2024-08-11 Serving bare git on the web
This page describes the setup of src.alexschroeder.ch. That's where I host public source repositories.
In the old days, I used `cgit` to render my git repositories on the web. It's simple to set up since it's a CGI script. This is ideal for URLs that get very few hits. When nobody is requesting the URL, the CGI script isn't running and no resources are being used. When a URL is requested, however, the CGI script loads, the interpreter loads, the libraries load, the script executes… It's an expensive end-point! And you know how it is. The web is full of leeches and bad bots, crawlers and idiots. Having an expensive end-point means it needs protection.
Then I started thinking about @Sandra@idiomdrottning.org's post on hosting git repos.
This is going to use the Dumb HTTP protocol.
Some libraries only support the newer Smart HTTP protocol. This setup doesn't support the newer protocol because there's no git server running. There's just a web server.
Time to fiddle with the Apache config.
I changed my site to the following in order to just serve `/home/git` from a subdomain:
ServerAdmin alex@alexschroeder.ch ServerName src.alexschroeder.ch Include conf-enabled/blocklist.conf SSLEngine on DocumentRoot /home/git Options Indexes AllowOverride All Require all granted
For this to work, you need a `post-update` hook that calls `git update-server-info`.
Knowing that I'm also going to serve the bare git repositories via the web, the hook also needs to generate an `index.html` file.

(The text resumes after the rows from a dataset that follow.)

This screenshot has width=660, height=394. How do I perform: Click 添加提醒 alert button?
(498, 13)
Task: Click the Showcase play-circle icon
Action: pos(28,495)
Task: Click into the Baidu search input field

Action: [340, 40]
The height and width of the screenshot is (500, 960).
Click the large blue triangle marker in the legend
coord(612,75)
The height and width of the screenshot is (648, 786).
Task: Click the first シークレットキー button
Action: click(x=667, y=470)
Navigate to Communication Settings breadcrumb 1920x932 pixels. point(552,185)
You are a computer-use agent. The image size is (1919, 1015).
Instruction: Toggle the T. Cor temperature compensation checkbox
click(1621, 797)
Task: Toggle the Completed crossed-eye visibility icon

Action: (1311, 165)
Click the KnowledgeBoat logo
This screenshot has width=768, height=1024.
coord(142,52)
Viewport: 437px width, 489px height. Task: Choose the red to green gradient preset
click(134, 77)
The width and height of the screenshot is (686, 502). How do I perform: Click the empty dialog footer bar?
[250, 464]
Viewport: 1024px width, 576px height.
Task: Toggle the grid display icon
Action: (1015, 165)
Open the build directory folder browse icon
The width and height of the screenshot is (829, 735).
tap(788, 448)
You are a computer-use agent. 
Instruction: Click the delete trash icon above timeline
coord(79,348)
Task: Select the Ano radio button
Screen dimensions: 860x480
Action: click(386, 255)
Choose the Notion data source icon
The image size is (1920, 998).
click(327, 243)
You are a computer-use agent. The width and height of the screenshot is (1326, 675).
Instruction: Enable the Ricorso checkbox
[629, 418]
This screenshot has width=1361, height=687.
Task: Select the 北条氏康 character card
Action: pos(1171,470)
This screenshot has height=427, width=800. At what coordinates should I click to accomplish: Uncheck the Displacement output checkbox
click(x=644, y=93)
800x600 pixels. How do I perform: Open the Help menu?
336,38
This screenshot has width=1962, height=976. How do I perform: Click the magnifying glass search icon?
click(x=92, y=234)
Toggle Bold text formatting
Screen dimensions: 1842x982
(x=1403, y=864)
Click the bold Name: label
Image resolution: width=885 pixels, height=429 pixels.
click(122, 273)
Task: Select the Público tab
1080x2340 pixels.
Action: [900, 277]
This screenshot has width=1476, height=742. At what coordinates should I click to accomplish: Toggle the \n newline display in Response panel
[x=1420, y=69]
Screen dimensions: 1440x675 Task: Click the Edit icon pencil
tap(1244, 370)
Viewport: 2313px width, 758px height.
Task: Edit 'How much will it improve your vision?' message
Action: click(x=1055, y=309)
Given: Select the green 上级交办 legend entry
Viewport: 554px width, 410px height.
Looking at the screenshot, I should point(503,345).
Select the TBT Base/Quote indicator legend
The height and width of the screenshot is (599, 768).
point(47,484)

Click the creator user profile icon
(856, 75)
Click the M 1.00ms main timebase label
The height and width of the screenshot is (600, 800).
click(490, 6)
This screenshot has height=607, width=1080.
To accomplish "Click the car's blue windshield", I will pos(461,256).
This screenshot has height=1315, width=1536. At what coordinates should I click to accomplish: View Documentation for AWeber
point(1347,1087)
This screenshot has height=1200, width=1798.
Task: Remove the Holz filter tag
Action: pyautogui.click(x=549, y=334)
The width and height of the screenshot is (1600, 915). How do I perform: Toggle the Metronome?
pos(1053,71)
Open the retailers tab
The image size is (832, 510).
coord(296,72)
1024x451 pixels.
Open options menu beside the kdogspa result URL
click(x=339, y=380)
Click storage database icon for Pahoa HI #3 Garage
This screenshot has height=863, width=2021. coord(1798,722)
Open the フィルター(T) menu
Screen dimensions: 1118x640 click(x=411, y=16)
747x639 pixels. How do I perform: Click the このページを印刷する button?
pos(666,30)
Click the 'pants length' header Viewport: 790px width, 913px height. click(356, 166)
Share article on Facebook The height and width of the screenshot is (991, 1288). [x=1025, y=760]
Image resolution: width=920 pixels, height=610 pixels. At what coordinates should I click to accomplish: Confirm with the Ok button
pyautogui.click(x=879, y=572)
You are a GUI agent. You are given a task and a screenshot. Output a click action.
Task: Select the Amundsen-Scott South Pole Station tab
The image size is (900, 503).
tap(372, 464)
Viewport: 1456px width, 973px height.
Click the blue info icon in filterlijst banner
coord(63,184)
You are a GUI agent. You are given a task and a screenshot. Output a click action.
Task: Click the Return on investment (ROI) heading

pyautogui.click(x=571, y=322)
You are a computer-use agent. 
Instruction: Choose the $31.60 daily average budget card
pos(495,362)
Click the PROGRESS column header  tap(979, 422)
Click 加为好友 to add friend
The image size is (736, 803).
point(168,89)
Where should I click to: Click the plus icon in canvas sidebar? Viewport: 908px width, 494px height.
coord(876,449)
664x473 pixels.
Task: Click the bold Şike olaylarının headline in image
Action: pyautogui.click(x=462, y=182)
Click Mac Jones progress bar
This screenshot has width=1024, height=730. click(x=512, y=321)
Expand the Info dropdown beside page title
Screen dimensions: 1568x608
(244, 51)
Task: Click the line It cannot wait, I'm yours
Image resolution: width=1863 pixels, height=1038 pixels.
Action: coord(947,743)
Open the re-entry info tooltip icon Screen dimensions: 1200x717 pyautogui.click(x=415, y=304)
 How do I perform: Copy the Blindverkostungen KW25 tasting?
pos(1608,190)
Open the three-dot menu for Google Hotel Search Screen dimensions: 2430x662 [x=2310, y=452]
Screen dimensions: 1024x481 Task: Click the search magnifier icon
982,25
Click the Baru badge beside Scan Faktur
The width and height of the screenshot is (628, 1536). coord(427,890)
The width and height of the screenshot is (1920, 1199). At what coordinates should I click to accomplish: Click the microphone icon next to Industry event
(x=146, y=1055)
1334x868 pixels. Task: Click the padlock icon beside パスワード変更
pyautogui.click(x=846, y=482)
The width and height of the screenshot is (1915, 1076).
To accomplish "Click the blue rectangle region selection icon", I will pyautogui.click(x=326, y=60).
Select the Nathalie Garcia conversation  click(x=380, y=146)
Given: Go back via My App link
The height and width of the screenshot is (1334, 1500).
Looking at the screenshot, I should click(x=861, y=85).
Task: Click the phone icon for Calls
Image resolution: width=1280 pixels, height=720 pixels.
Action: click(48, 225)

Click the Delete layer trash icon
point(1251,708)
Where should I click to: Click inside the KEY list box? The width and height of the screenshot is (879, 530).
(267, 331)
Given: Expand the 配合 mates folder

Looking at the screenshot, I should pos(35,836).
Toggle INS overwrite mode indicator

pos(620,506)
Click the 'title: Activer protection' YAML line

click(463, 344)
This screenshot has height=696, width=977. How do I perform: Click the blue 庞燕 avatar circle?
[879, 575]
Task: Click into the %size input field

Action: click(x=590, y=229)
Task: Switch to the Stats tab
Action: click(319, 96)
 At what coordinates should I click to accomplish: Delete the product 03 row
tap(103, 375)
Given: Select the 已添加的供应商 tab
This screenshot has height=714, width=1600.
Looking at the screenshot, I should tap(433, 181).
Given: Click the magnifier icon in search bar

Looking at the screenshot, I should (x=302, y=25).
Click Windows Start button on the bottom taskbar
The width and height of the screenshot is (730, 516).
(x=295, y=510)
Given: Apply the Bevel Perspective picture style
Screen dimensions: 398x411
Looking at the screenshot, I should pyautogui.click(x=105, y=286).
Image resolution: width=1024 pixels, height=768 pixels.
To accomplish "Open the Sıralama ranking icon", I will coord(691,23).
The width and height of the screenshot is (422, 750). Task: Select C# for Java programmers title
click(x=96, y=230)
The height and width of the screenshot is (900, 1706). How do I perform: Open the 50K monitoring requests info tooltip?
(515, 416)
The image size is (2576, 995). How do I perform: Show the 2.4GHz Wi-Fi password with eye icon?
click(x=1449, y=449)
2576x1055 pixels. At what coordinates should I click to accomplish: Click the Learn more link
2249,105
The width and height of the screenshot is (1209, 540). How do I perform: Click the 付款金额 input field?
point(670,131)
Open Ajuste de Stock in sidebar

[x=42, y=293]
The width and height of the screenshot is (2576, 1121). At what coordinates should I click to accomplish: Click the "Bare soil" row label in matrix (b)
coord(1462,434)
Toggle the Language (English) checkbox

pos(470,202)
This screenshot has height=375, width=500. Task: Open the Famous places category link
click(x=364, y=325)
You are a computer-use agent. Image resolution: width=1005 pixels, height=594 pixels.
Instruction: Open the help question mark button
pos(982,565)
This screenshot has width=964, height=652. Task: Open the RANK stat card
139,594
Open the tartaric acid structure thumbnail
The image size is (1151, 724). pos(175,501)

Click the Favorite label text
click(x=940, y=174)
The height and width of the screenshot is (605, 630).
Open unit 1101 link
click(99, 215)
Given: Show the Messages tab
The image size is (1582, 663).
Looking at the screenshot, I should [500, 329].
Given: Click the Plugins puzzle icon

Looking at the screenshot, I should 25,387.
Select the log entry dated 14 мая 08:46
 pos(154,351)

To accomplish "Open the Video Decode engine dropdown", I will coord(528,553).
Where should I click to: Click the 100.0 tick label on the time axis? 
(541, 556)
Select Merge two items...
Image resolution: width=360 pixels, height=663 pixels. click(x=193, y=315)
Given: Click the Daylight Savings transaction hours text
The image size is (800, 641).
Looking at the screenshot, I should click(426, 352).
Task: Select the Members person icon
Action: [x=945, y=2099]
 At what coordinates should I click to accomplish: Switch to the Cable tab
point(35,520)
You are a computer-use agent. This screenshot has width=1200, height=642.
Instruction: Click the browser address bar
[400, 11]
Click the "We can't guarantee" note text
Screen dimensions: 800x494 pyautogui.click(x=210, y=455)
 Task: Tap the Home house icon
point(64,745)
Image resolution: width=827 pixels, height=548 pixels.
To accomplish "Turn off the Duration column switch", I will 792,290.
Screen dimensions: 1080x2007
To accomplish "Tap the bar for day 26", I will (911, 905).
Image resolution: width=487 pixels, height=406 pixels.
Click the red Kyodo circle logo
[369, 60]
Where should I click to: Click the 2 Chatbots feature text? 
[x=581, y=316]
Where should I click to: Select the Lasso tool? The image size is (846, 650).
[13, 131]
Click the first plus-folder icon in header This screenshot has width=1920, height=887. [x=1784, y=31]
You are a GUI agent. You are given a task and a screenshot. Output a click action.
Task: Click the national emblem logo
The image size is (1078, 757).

Furthermore, given that the repositories have a `description` file, I update `/home/git/.htaccess` accordingly.
I prepared the hook that I want to install in every repository and saved it as /home/git/.post-update.
This is what it looks like, written in Perl.
#!/usr/bin/perl
use Modern::Perl;
use File::Slurper qw(read_text write_text);
use File::Temp qw(tempfile);
use Encode qw(decode_utf8);
use Cwd;
qx(/usr/bin/git update-server-info);
# create index.html
my $branch = qx(git branch --show-current);
chomp $branch;
my $template = read_text("/home/git/.readme.html");
my $dir = getcwd;
my $title = $dir;
$title =~ s/\.git$//;
my $body = decode_utf8(qx(/usr/bin/git show $branch:README.md));
my ($fh, $filename) = tempfile(SUFFIX => '.md');
write_text($filename, $body);
my $pagename = substr($filename, 0, -3);
my $html = decode_utf8(qx(/home/oddmu/oddmu html $pagename));
unlink($filename);
write_text("index.html", sprintf($template, $title, $html, $title, $title));
# update description
if (-r "description") {
my $description = read_text("description");
chomp $description;
my $htaccess = read_text("/home/git/.htaccess");
write_text("/home/git/.htaccess~", $htaccess);
my @lines = grep { !/ $title\.git$/ } split(/\n/, $htaccess);
push(@lines, "AddDescription \"$description\" $title.git");
my (@new, @descriptions);
for my $line (@lines) {
if ($line =~ /^AddDescription .* (\S+\.git)$/) {
push(@descriptions, [length($1), $line]);
} else {
push(@new, $line);
}
}
for my $description (sort { $b->[0] <=> $a->[0] } @descriptions) {
push(@new, $description->[1]);
}
write_text("/home/git/.htaccess", join("\n", @new));
}
I turn Markdown into HTML using oddmu but feel free to use some other command-line tool like `cmark`.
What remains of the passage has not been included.